Thanks Yun Tang for starting this discussion.

I think this is very important when deploy Flink with container environment
in production. I just
have quick question. Could we have both memory allocator(e.g. glibc,
jemalloc) in the Flink
official image and enable a specific one by setting ENV?

Best,
Yang

Yu Li <car...@gmail.com> 于2020年10月14日周三 下午12:23写道:

> Thanks for debugging and resolving the issue and driving the discussion
> Yun!
>
> For the given solutions, I prefer option 1 (supply another Dockerfile using
> jemalloc as default memory allocator) because of the below reasons:
>
> 1. It's hard to say jemalloc is always better than ptmalloc (glibc malloc),
> or else glibc should have already adopted it as the default memory
> allocator. And as indicated here [1], in some cases jemalloc will
> consume as much as twice the memory than glibc
>
> 2. All existing Flink docker images use glibc, if we change the default
> memory allocator to jemalloc and only supply one series of images, we will
> leave those having better performance with glibc no other choices but
> staying with old images. In another word, there's a risk of introducing new
> problems while fixing an existing one if choosing option-2.

• • • • •

● **SET TASKS**:
1/ In the Flink email thread, which option does Yu Li prefer?
2/ Name every person mentioned in the Flink email thread, counting each person only once.
3/ From the Flink email thread, quote the passage starting at "Thanks Yun Tang" and ending at "by setting ENV?".
The material after this point comes from a different source than the Flink email thread.

● **DATA LINES**:
• • • • •

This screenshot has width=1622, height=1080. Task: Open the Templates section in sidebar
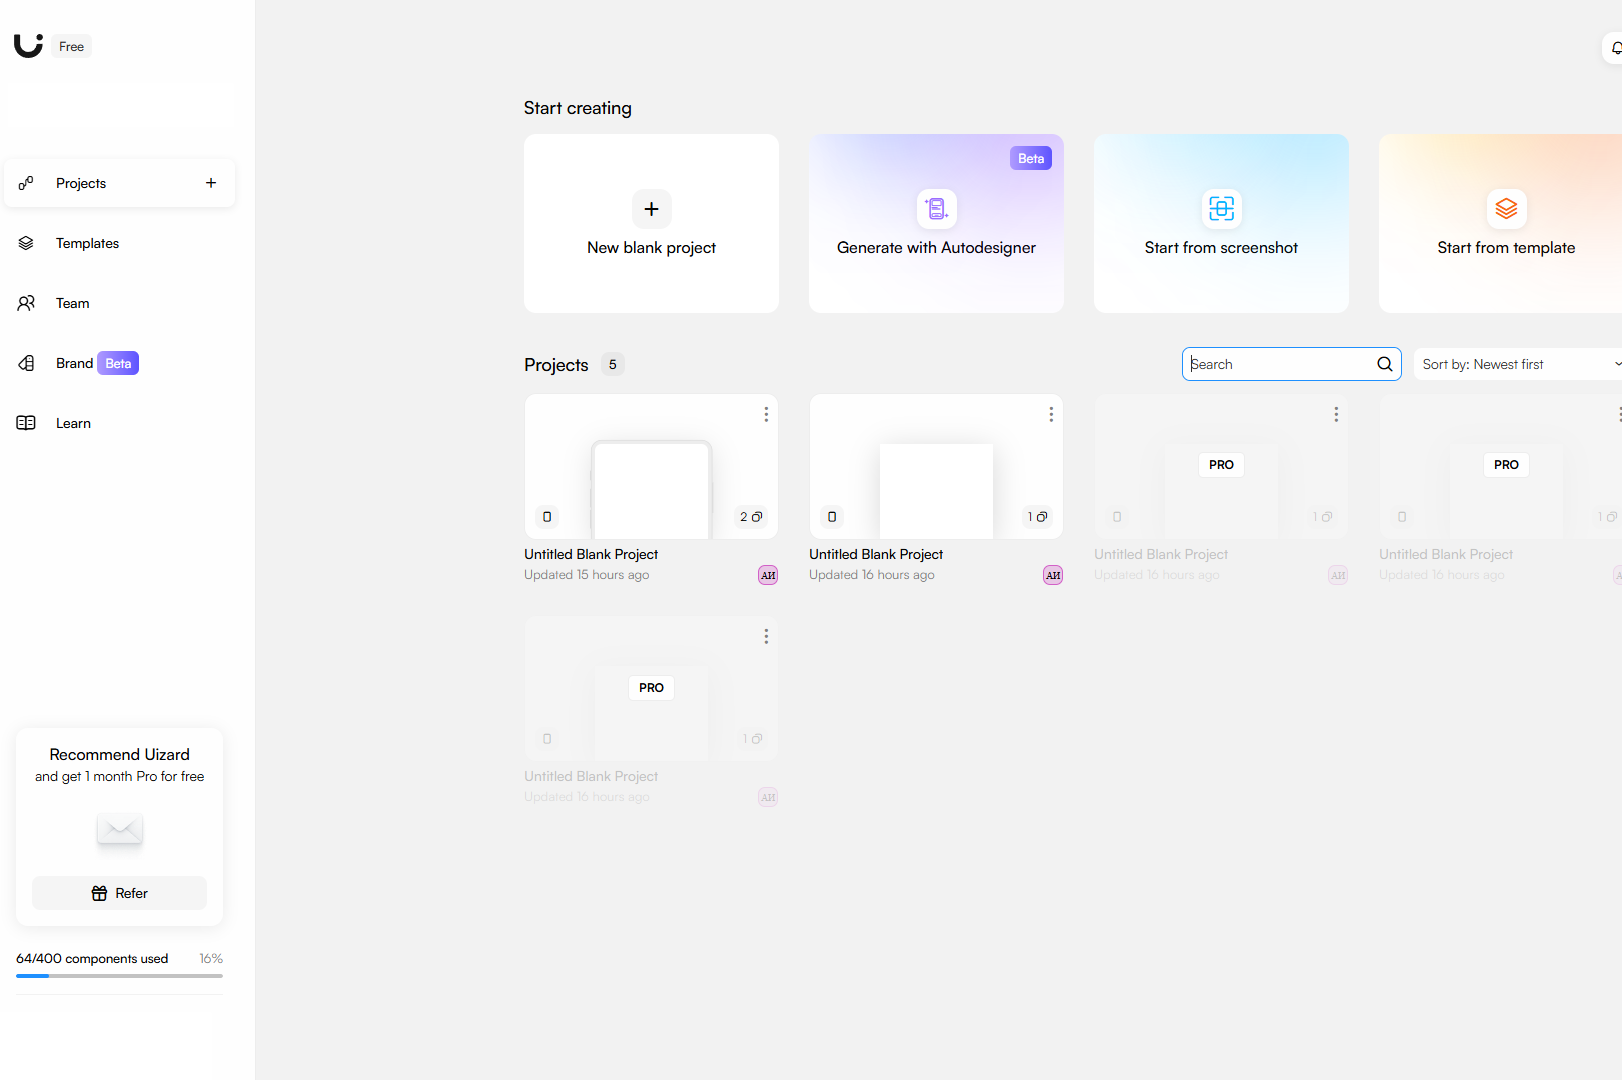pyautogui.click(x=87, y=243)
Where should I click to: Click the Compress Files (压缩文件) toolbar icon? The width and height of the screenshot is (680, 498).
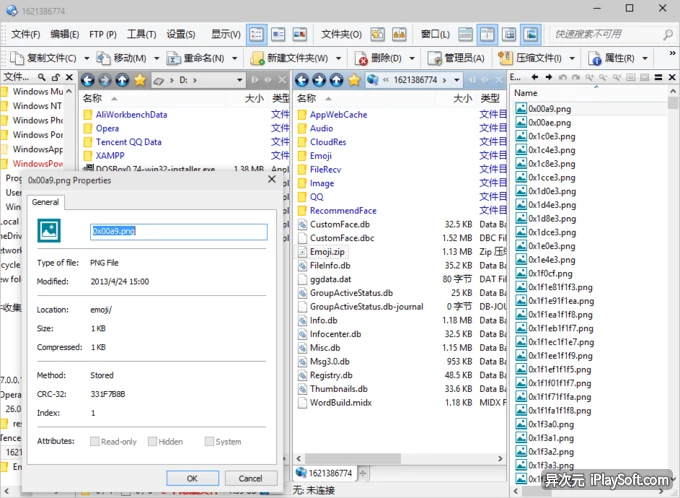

• • • • •

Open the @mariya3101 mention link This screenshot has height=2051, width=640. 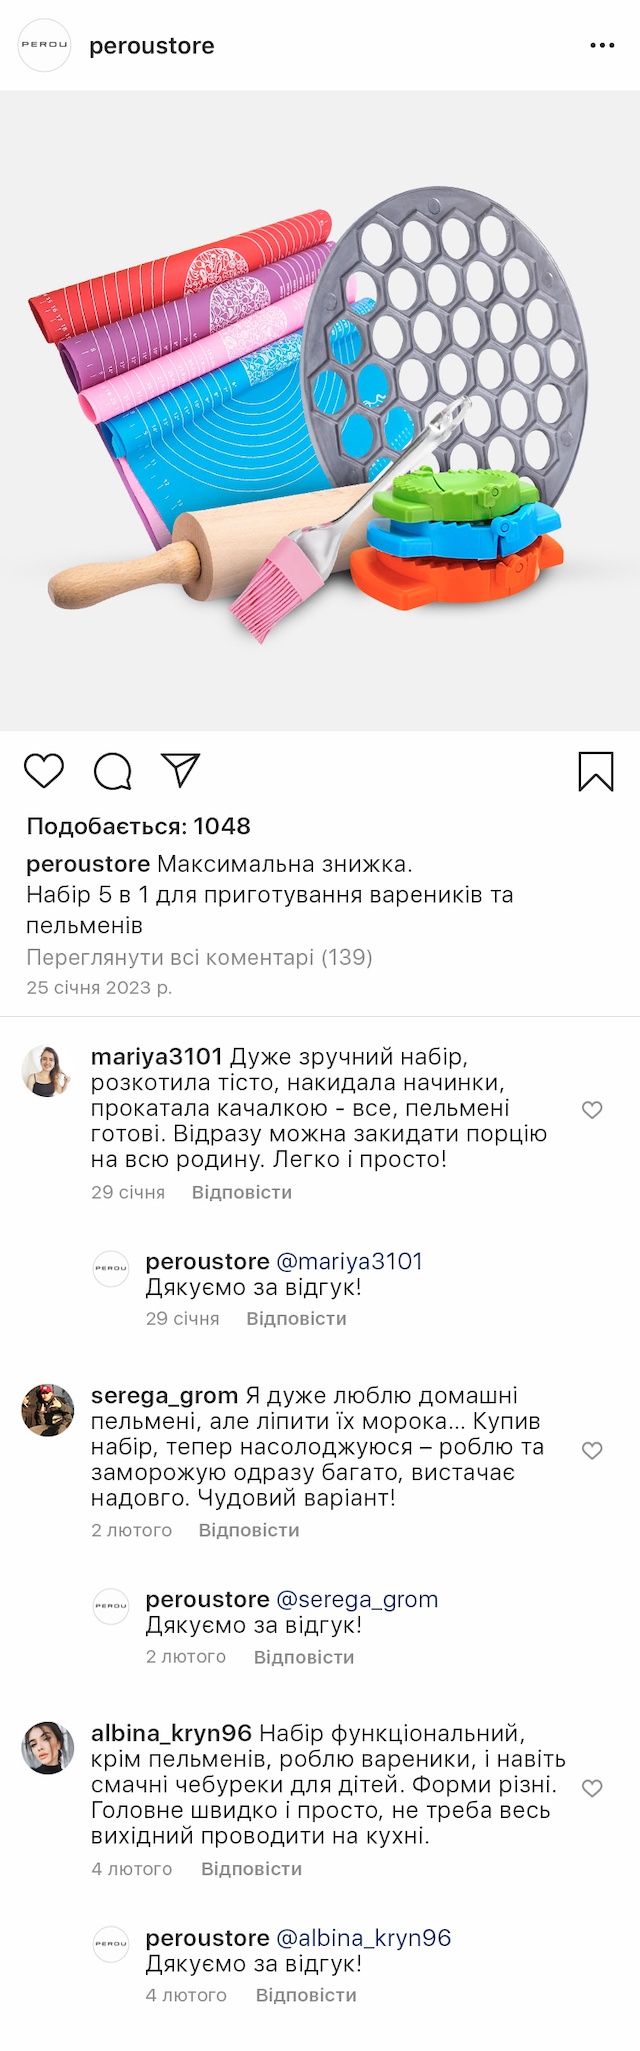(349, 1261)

• • • • •

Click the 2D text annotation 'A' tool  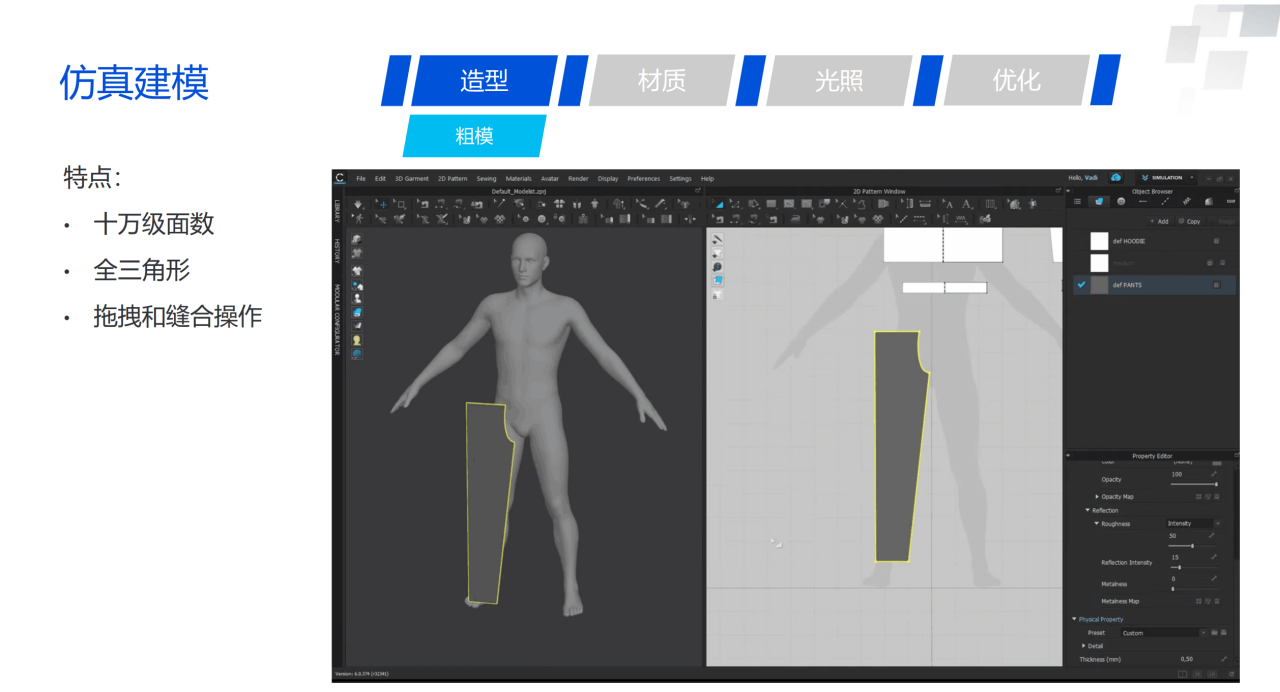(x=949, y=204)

• • • • •

● **TASK ANSWERS**:
1/ Option 1: supplying another Dockerfile that uses jemalloc as the default memory allocator.

2/ Yun Tang (also called Yun), Yang, Yu Li

3/
Thanks Yun Tang for starting this discussion.

I think this is very important when deploy Flink with container environment
in production. I just
have quick question. Could we have both memory allocator(e.g. glibc,
jemalloc) in the Flink
official image and enable a specific one by setting ENV?